What To Do About Deer and the Drought...
The drought we have been experiencing is of great concern to most land and resource managers. Wildlife species found in Noble's Texas and Oklahoma service area have dealt with and survived drought before, and, as is often the case, the key to maintaining viable wildlife populations on any area is maintaining good habitat for the species of concern. As species requirements increase in variability, or when multiple species are involved, habitat diversity becomes increasingly important.
With that generalization stated, I will focus on white-tailed deer and the effects the current drought might have on their populations and management. White-tailed deer have survived and flourished in our region regardless of what Mother Nature has thrown at them. They have survived snow storms, ice storms, tornadoes, hurricanes, floods and droughts but is this drought going to hurt them? Most people agree this drought is a little different from most. In my almost 25 years of being in Oklahoma, I cannot recall a drought with the intensity or longevity of the one we are experiencing. Hot, dry summers are the norm for Oklahoma and north-central Texas, and deer have evolved and adapted to cope with them.

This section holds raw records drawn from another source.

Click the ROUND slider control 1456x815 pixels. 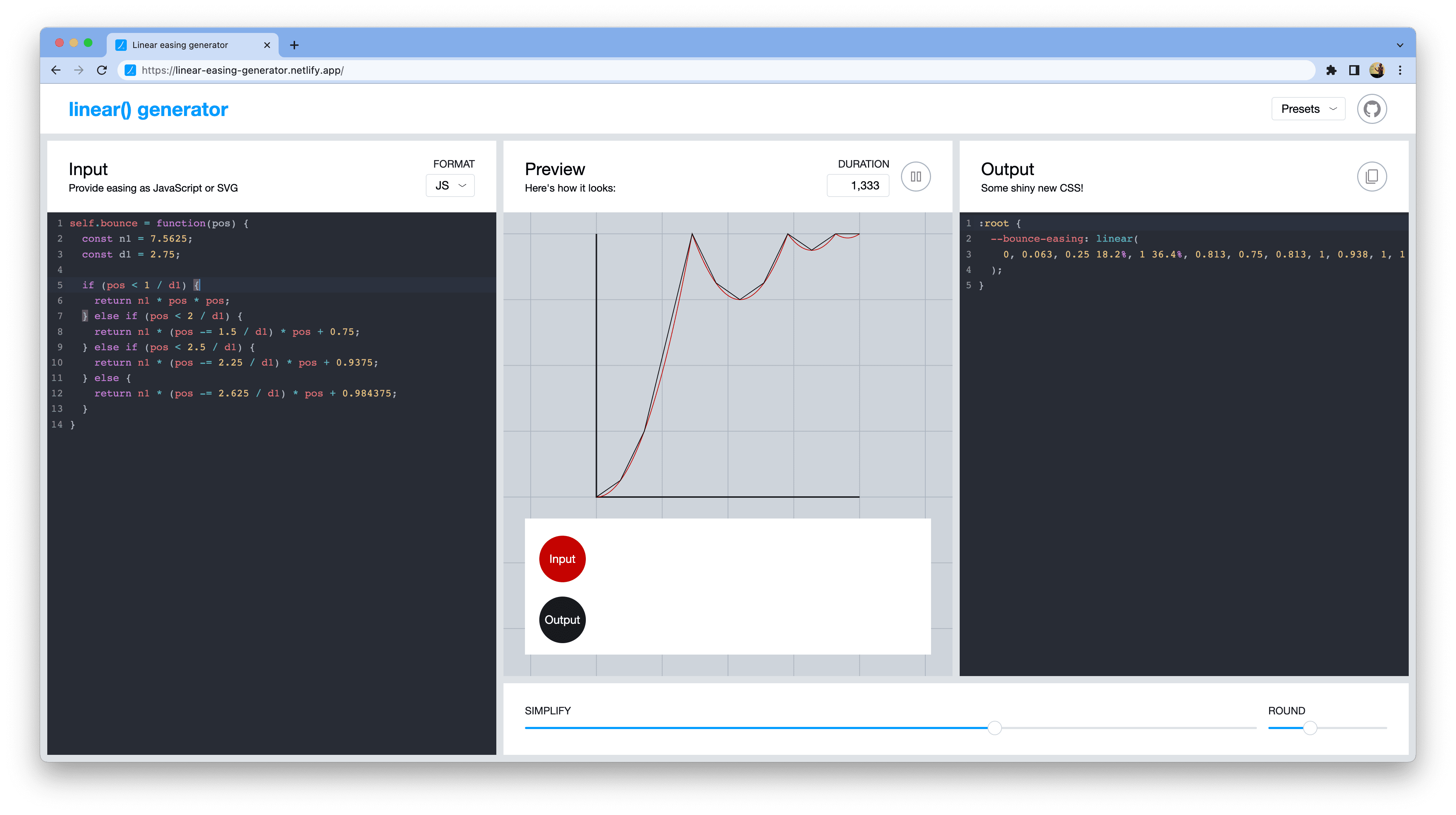tap(1310, 728)

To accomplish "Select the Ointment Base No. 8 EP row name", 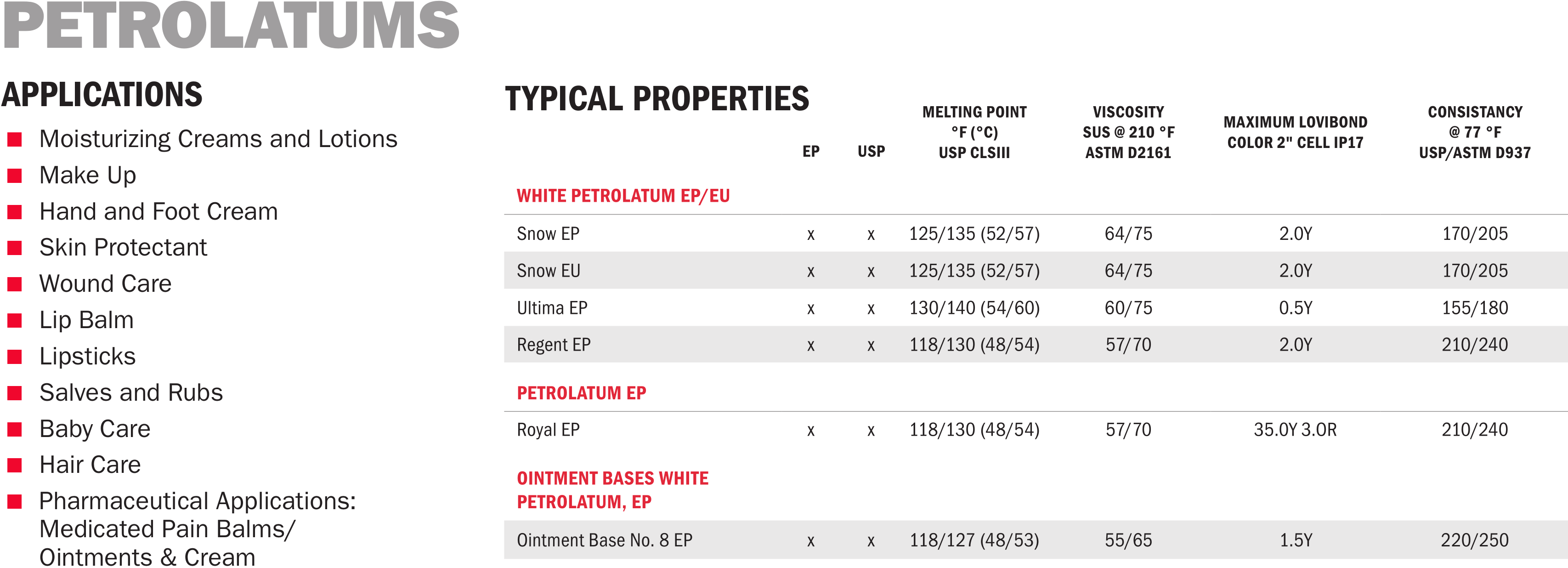I will click(x=605, y=540).
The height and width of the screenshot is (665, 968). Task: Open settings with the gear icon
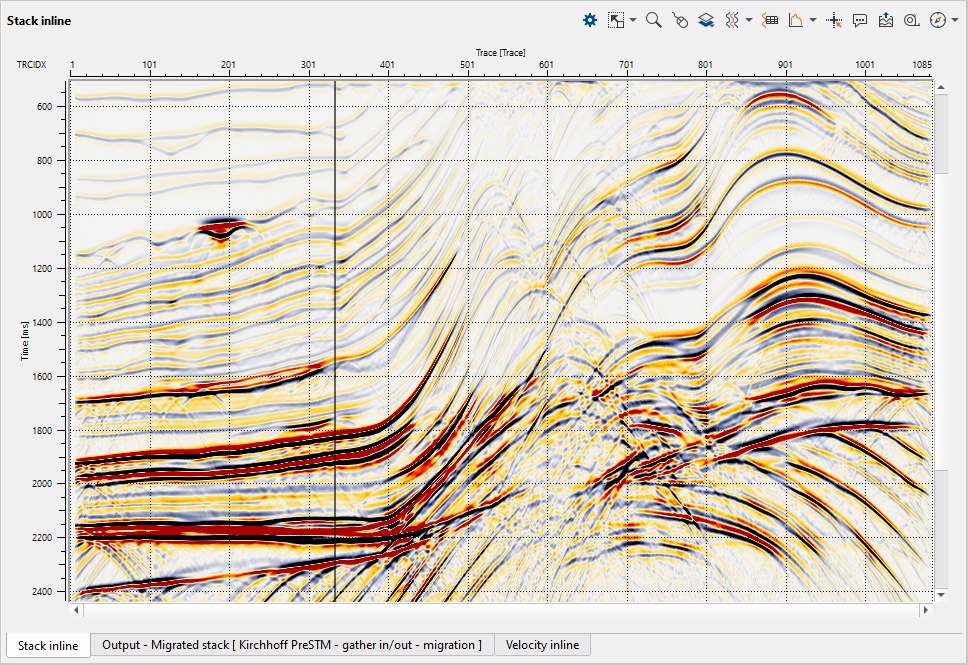point(590,20)
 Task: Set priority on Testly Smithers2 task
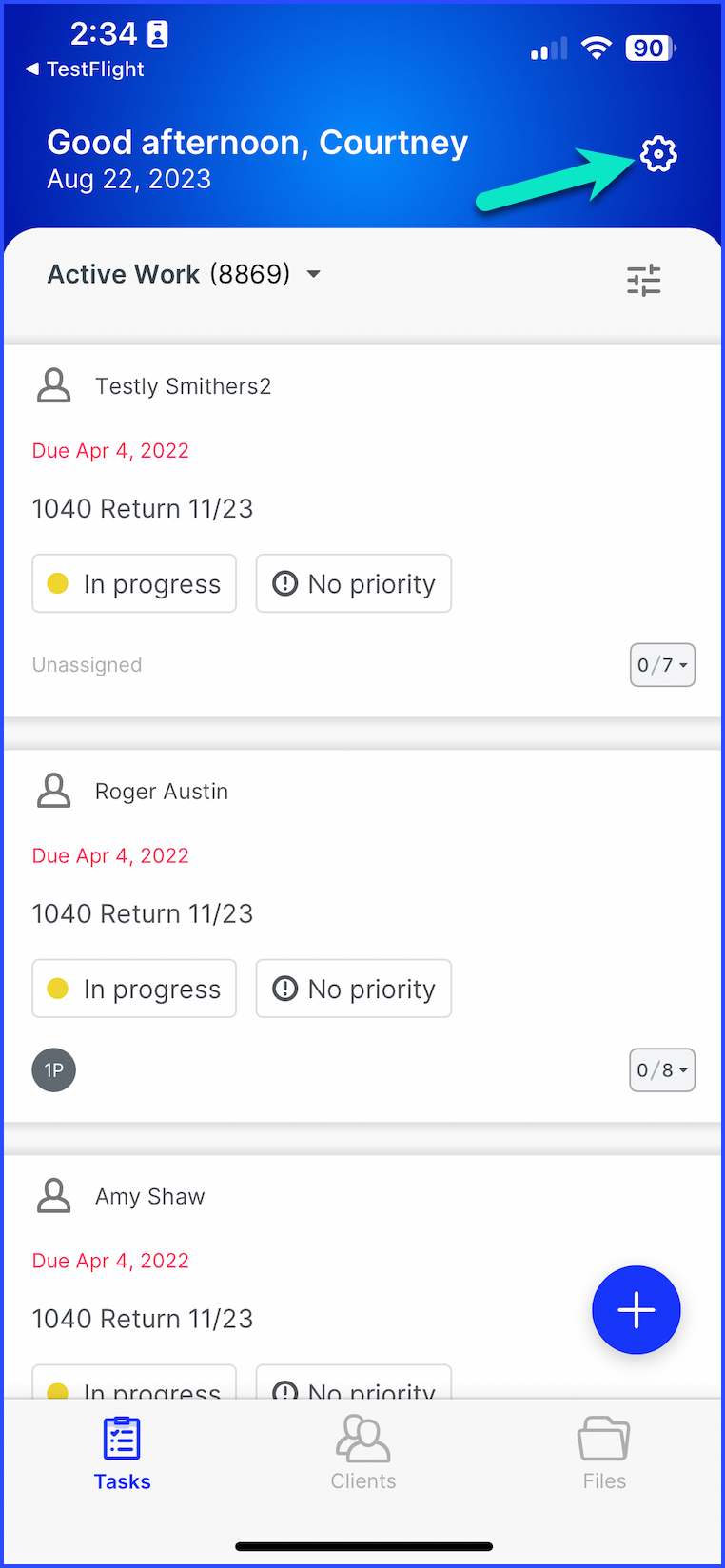(x=354, y=583)
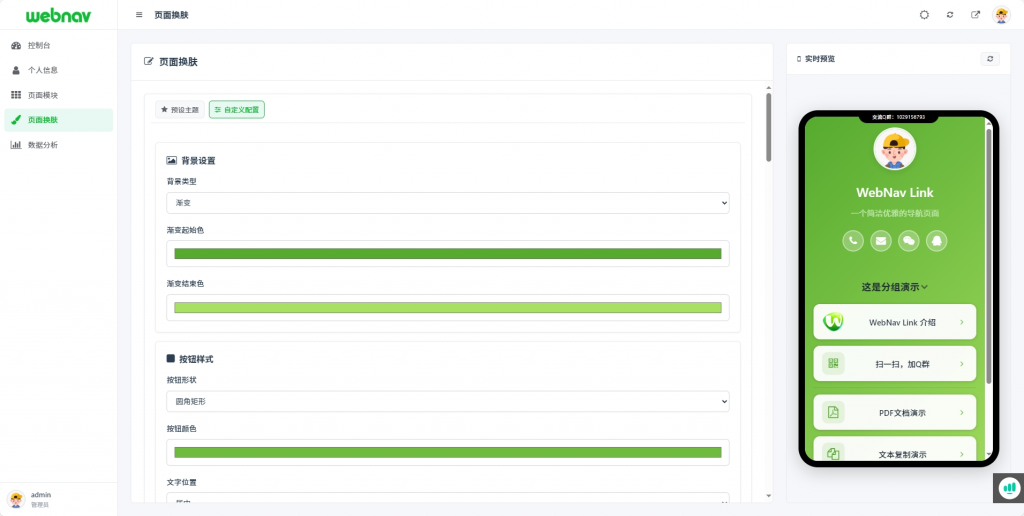This screenshot has height=516, width=1024.
Task: Pick the 渐变起始色 gradient start color
Action: 447,254
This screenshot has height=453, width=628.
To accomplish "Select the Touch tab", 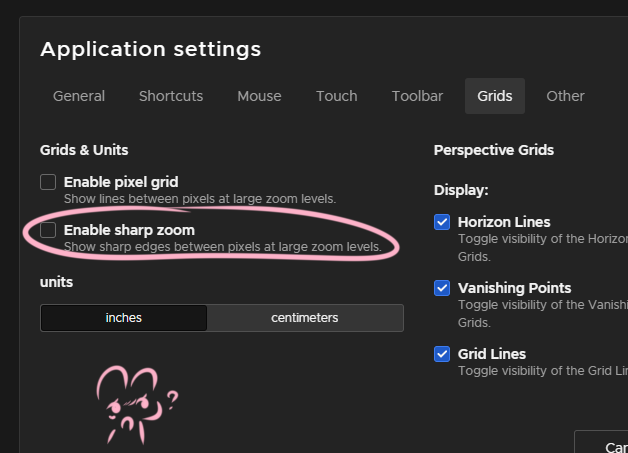I will 336,96.
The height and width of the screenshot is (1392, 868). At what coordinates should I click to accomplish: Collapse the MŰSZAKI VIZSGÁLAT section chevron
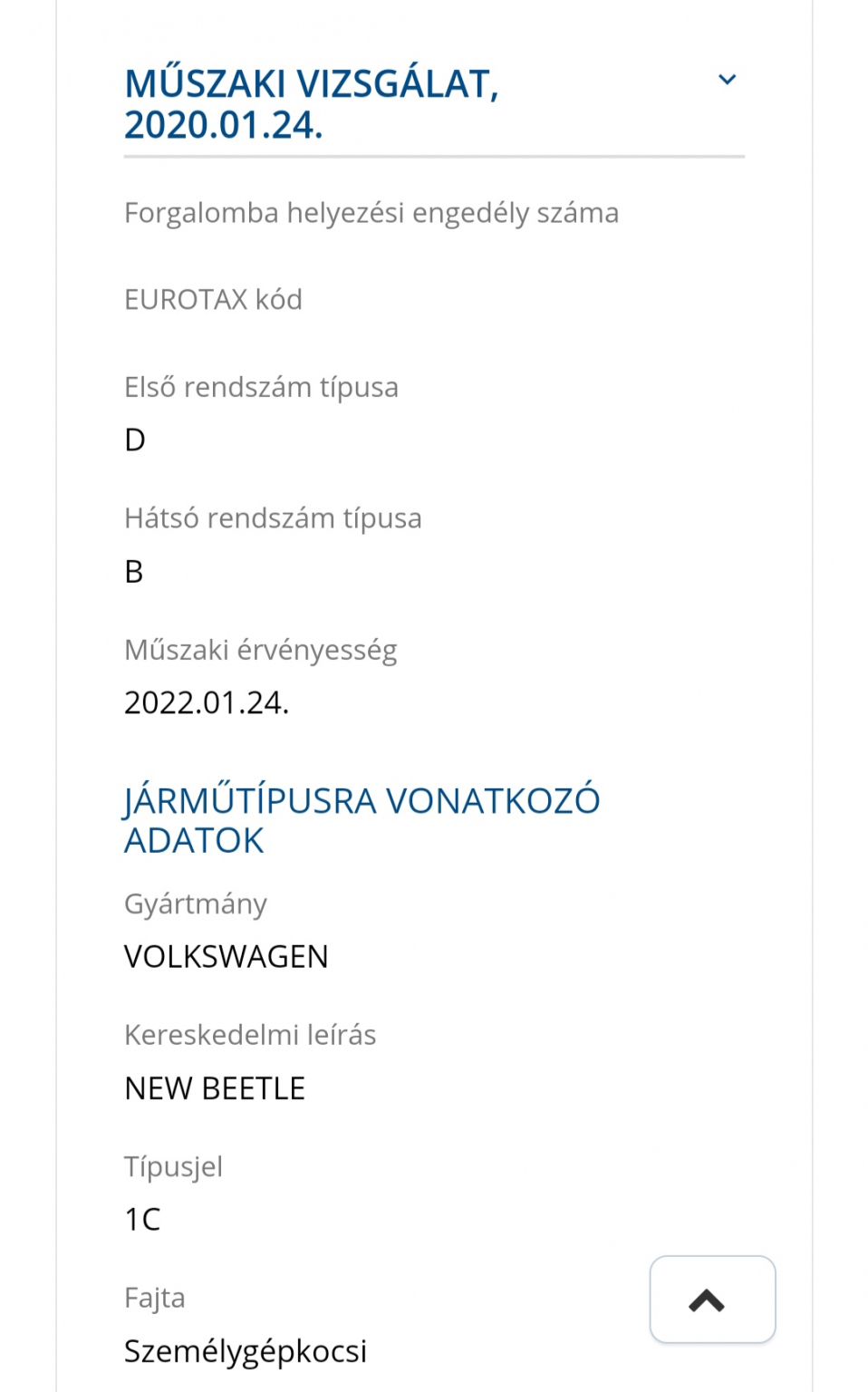727,80
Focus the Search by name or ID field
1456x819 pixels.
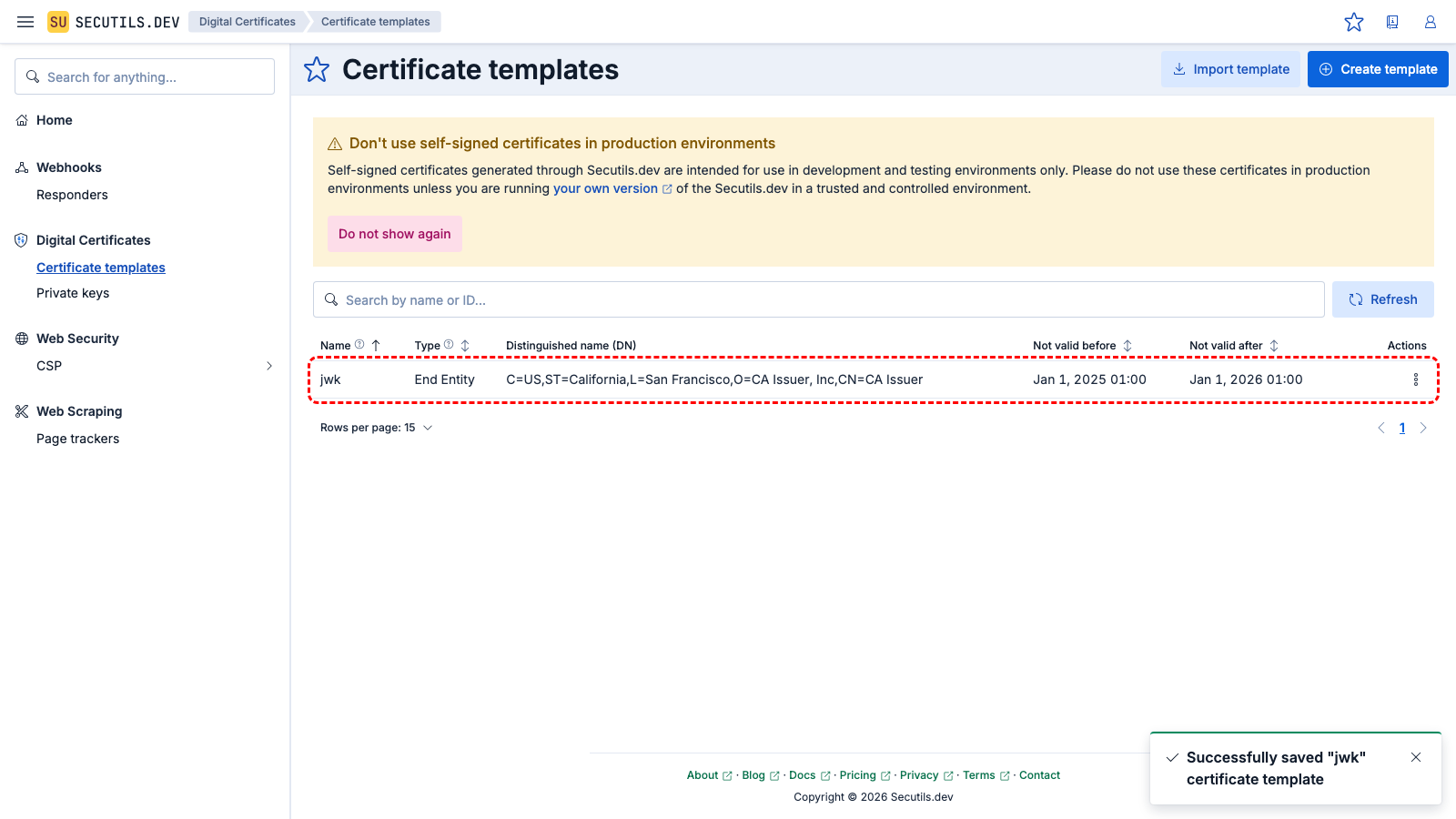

Deer, like all living organisms, require water, but under normal conditions, water is seldom limiting in our area. The thing that is different about this drought is that it did not begin in the hot, dry months of summer it began last fall. Remember last year's winter pastures? There were not any. The lack of rainfall continued throughout the spring, accompanied by unusually high temperatures. This certainly is not "normal." But back to the question: Will this affect the deer population?
The bottom line is that this drought will probably not have a long-term effect on deer populations, but it certainly has the potential to have some short-term effects.
Generally speaking, even though many ponds have dried up, and free-standing water is not as plentiful or widely distributed as it is in average rainfall years, drinking water is still not a limiting factor. Deer typically range over a fairly large area relative to water source abundance in our area. They might have to travel a little farther to access water or concentrate their activity in areas with available water, but, in most cases, they can find water.
The most negative impact the drought has had on deer relates to the subsequent lack of forage production, particularly forb production. Generally, forb availability and quality is high during spring and early summer and declines during the latter part of summer. This year, many areas saw very little forb production during the spring or summer. This is a critical time period for females producing and raising fawns, when their protein requirements are relatively high. Lack of suitable-quality forage probably will not have a large impact on adult survival, but if does cannot acquire adequate nutrients, fawn survival and recruitment may be adversely impacted. In addition, a drought-induced reduction in herbaceous growth will result in reduced herbaceous cover, which, in turn, may lower fawn survival due to increased coyote predation of fawns.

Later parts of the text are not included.